A Lower Middle Market Lender Built for Boring
Capital Southwest is a business development company that borrows capital and lends it to private businesses at higher rates, passing the spread to shareholders as dividends. Its portfolio sits at roughly $2.01 billion across 132 companies, with 99% in first lien senior secured debt. That first lien positioning means CSWC recovers its investment before everyone else if a borrower defaults.
CSWC borrows through its $510 million credit facility, SBIC licenses, and $350 million in unsecured notes at 5.95%, then lends at a weighted average yield of 11.3%. The spread between borrowing costs and lending income funds the dividend. Because it is internally managed (no external management fee), more of that spread flows to shareholders. Plus, operating expenses run just 1.7% of average assets.
Where CSWC diverges from the BDC crowd is sector exposure. While many large BDCs have loaded up on software and tech-enabled services, CSWC focuses on lower middle market industrials, manufacturing, and essential service businesses. These are companies making physical products and providing tangible services, far less vulnerable to the AI disruption fears currently pressuring private credit markets.
The Income Machine Delivers, With a Caveat
CSWC pays a monthly regular dividend of $0.1934 per share plus a quarterly supplemental of $0.06, totaling $0.64 per quarter. At shares around $23, that works out to roughly an 11% annualized yield. The regular dividend is covered by net investment income at 104%. It is a thin but positive margin. The supplemental relies on a $1.02 per share undistributed taxable income buffer, which provides roughly four years of supplemental coverage at the current pace.
Moreover, revenue growth has been strong: 49% year-over-year in Q3 FY26, driven by aggressive originations of $244 million across 24 portfolio companies. CEO Michael Sarner noted on the Q3 call: “Our portfolio continued to generate significant income for our shareholders, producing $0.60 of pre-tax net investment income per share.”
The company also formed a joint venture with another private credit manager to invest off-balance sheet in first-out senior secured debt, expanding deal capacity without adding leverage.
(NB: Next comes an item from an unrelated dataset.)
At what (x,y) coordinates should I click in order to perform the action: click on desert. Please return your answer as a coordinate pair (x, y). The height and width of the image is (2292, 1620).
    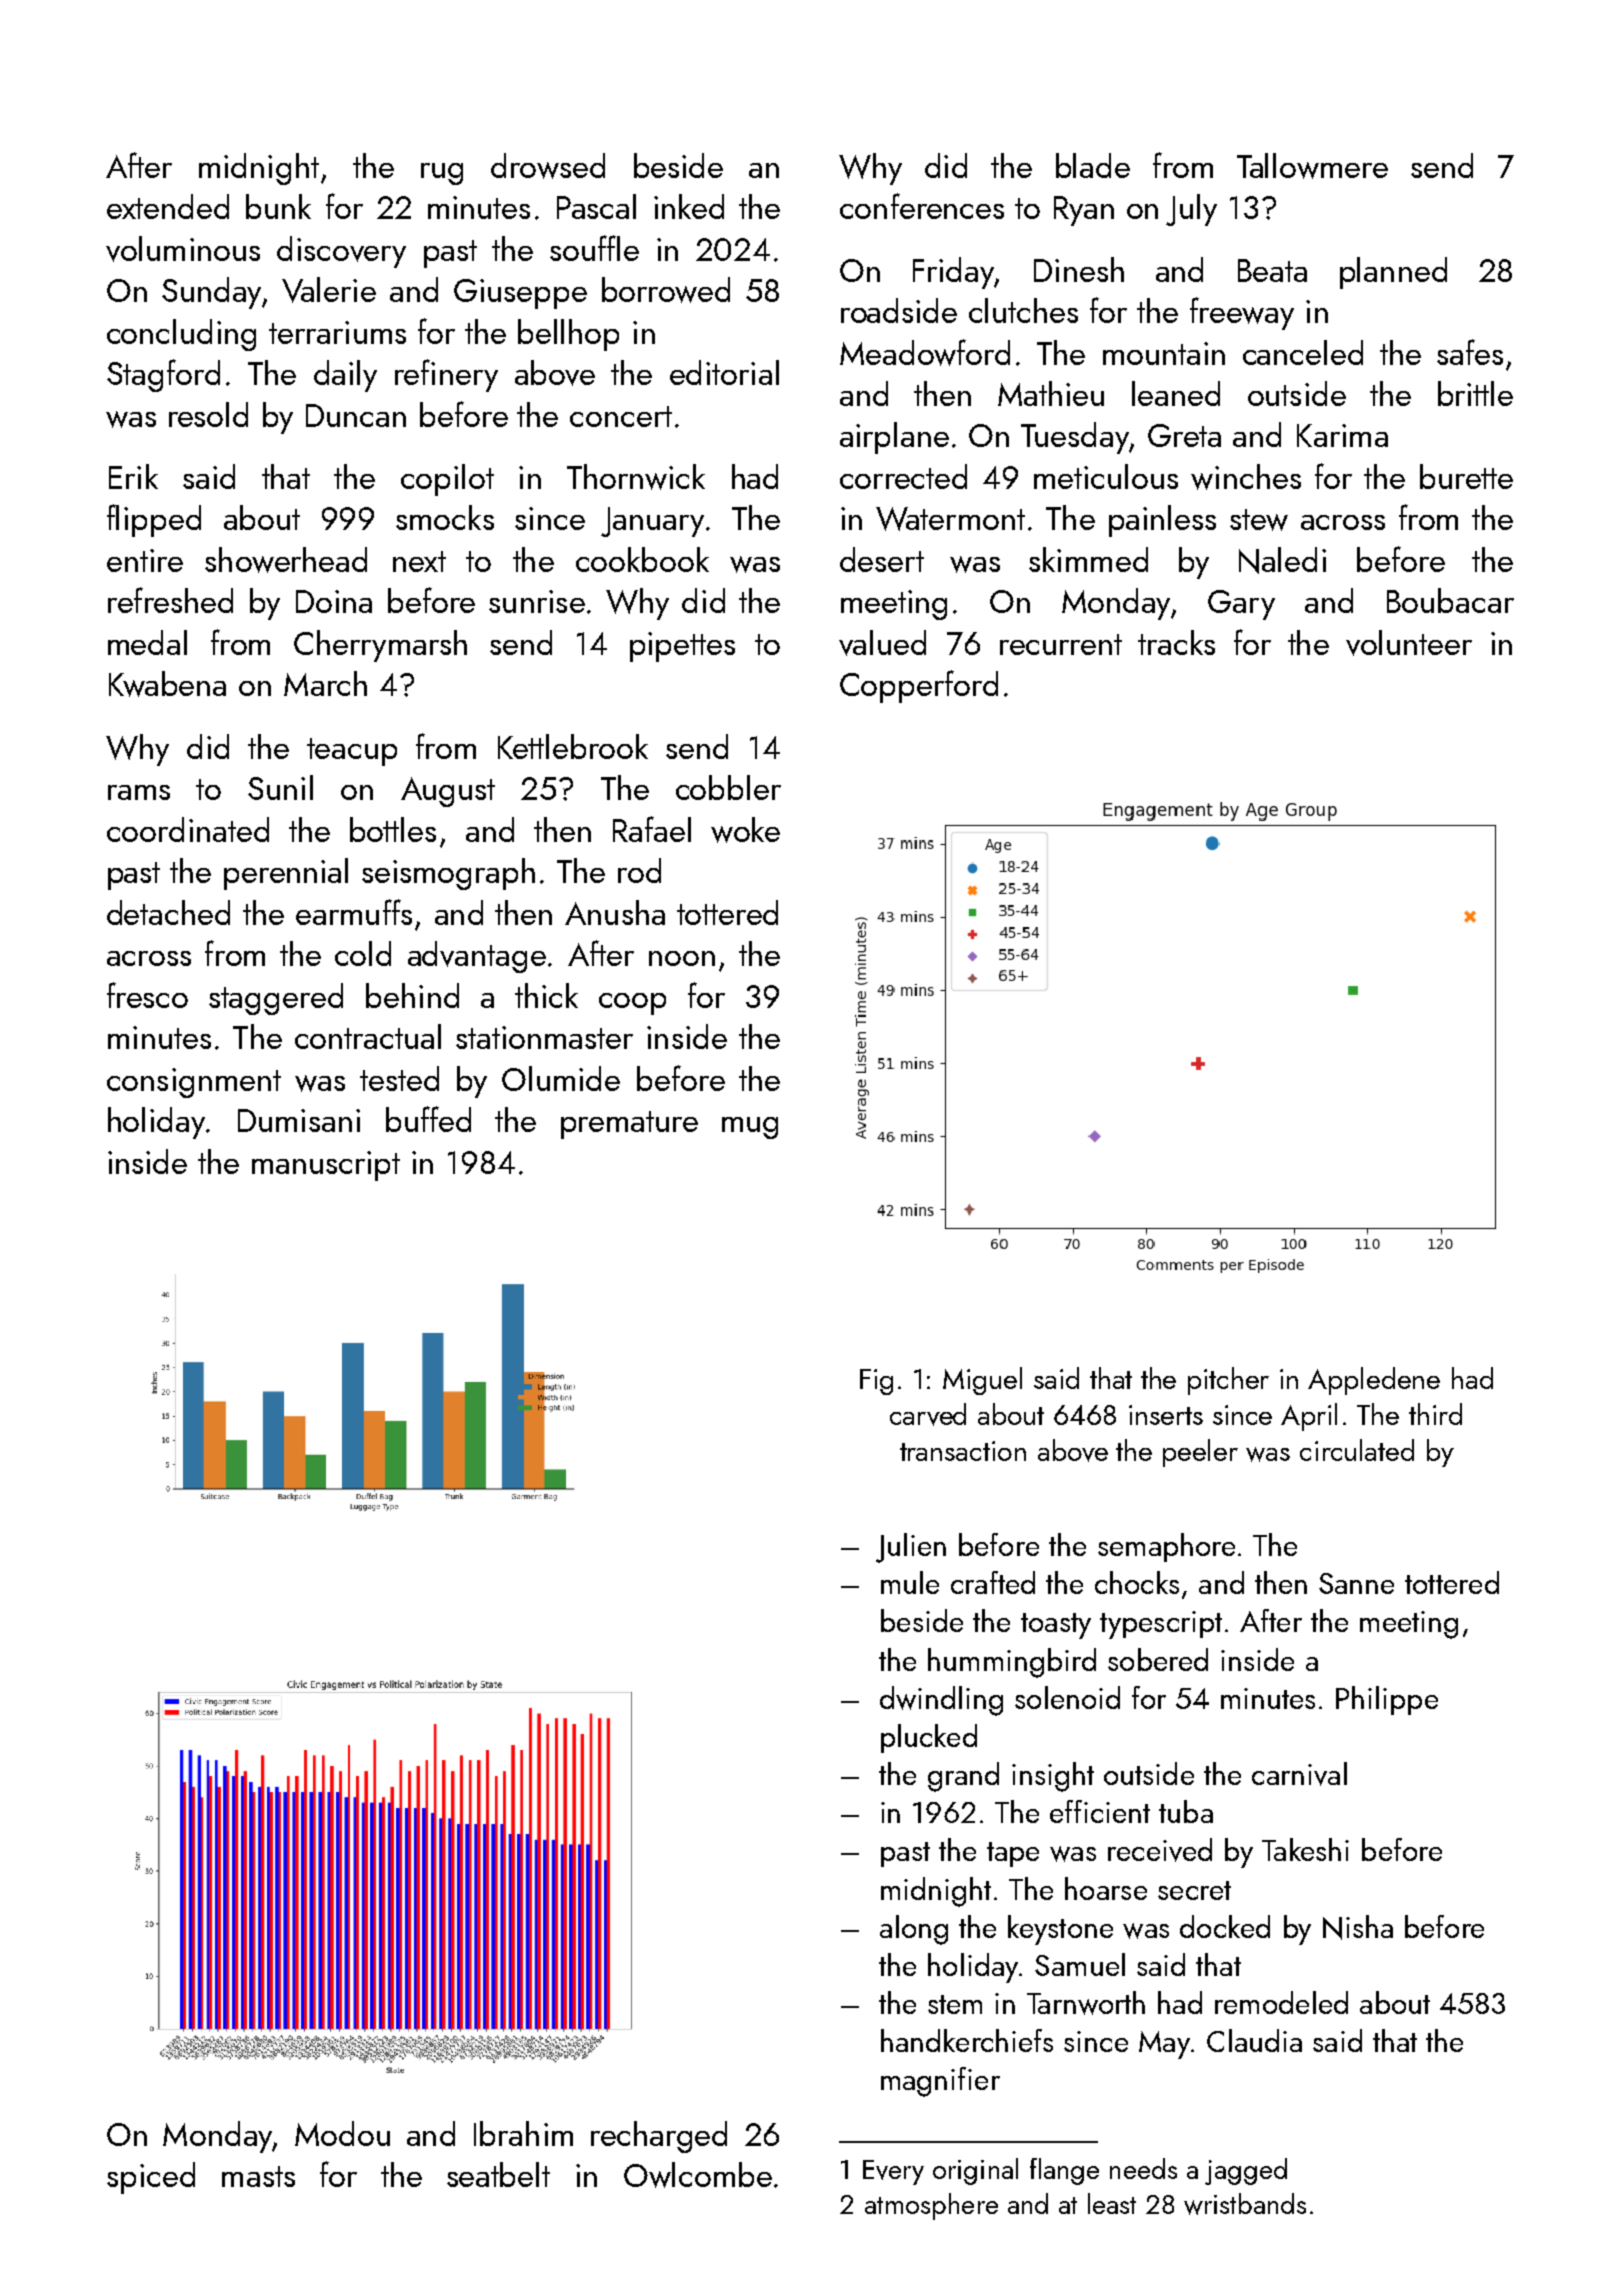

Three Risks That Could Erode the Thesis
- Falling rates compress income fast. With 95% of the portfolio in floating-rate loans, CSWC’s income moves in lockstep with the Fed. A 75 basis point decline in base rates would reduce annual NII by roughly $0.19 per share, enough to push regular dividend coverage below 100%. The weighted average portfolio yield has already compressed from 11.8% to 11.3% over three quarters.
- Non-accruals are trending in the wrong direction. Problem loans have risen from 0.8% in Q1 FY26 to 1.5% in Q3 FY26. Still low in absolute terms, but a near-doubling over three quarters in a benign economy warrants scrutiny, especially with tariff uncertainty pressuring some industrial borrowers.
- The NAV premium leaves little margin for error. CSWC trades at roughly 138% of book value. That premium reflects the market’s confidence in management and the internally managed structure, but any dividend cut or credit deterioration would likely trigger a sharp repricing toward NAV of $16.75 per share.
Where CSWC Fits in a Portfolio
Capital Southwest’s internally managed structure, first lien focus, and conservative 0.82x corporate leverage distinguish it from most BDC peers. Analysts see modest upside, with a consensus target around $24.
The floating rate dependency means the dividend math gets tight quickly if two or more additional rate cuts materialize, a risk worth weighing against the 11% yield and industrial-economy focus.